The idea of a strong central government was paramount to Madison, who wrote at great length about the defense of the weak from the strong, and how to maintain union that did not dissolve into rivalry. He mentions a few example from his historical studies, and from the Greeks he specifically highlights the problems that the “contentions, not the Coalitions of Sparta, Athens & Thebes, proved fatal to the smaller member of the Amphyctionic Confederacy.”# In his quest to unite the States of America he is looking to the evidence of the past, to the lessons taught by the experiences of the Greeks, as passed down by Plutarch, in his considerations on how to proceed in America. “What was the condition of the weaker members of the Amphyctionic Confederacy. Plutarch [life of Themistocles] will inform us that it happened but too often that the strongest cities corrupted & awed the weaker, and that Judgment went in favor of the more powerful party.”# The Amphyctionic example, and the Achaean and Lycian confederacy examples, added up in Madison’s mind as proof of the necessity of a strong central government for the American confederacy. As Madison believed these stories were not just examples, but were a place to start in the decision making process, they became his ground work for the Constitution.
Both the Federalists and the Anti-Federalists of the constitutional era used the ancient tales of democracy to prove their decidedly opposite views on what was a heated topic. Interestingly, as both sides agreed on the dangers of pure democracy, the argument was over how best to control the tyranny of the demos while maintaining a free society. The Federalists felt that a strong federal government would defend the peoples interests, creating wealth through government programs. The Republicans, on the other hand, viewed this strong central government as a threat to individual liberty. Hamilton, in the Federalist Paper #10, makes the case that in a pure democracy, “…there is nothing to check the inducements to sacrifice the weaker party or an obnoxious individual.” Hamilton’s studies of the ancient democracies led him to believe that, in a pure democracy, the majority had no reason to protect the rights of the minority. “Hence it is that such democracies have ever been spectacles of turbulence and contention; have ever been found incompatible with personal security or the rights of property; and have in general been as short in their lives as they have been violent in their deaths.”# A governmental system where the rights of the minority were not guarded, therefore, would lead to mob rule and tyranny.
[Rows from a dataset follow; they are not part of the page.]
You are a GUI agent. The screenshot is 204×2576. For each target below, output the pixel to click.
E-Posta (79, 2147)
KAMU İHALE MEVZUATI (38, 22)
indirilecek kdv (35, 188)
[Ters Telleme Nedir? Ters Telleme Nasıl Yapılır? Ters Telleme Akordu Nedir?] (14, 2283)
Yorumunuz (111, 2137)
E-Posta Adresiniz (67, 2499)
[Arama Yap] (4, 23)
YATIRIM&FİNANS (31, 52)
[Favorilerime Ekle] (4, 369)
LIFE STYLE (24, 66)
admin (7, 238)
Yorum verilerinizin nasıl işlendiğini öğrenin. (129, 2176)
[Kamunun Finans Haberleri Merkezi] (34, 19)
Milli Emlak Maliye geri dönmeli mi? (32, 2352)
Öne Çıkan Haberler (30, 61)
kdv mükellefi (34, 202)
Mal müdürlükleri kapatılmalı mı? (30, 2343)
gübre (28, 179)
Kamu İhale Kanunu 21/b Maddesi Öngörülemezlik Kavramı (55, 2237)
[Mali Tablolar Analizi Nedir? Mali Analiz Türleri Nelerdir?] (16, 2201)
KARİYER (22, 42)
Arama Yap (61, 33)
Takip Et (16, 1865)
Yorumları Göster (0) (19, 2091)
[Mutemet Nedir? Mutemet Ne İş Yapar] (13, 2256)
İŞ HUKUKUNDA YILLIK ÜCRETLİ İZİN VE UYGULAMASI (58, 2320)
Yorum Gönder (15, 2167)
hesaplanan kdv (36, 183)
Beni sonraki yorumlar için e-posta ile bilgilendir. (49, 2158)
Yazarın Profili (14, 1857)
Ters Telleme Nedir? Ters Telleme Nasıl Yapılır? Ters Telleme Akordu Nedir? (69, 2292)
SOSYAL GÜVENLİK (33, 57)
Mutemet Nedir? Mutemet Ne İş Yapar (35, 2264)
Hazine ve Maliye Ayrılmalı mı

For Hamilton, after his study of the ancient democracies and historians, the idea of a pure democracy equated to mob rule. In these pure democracies the majority are able to abuse the liberties of the weak. He makes this case several times throughout his career, and each time he contends that to avoid the fate of the ancient states, the Americans had to avoid democracy in favor of the republic. The argument in favor of a republic didn’t settle well with all, however, and the essays that make up the Anti-Federalist papers countered the arguments of Hamilton.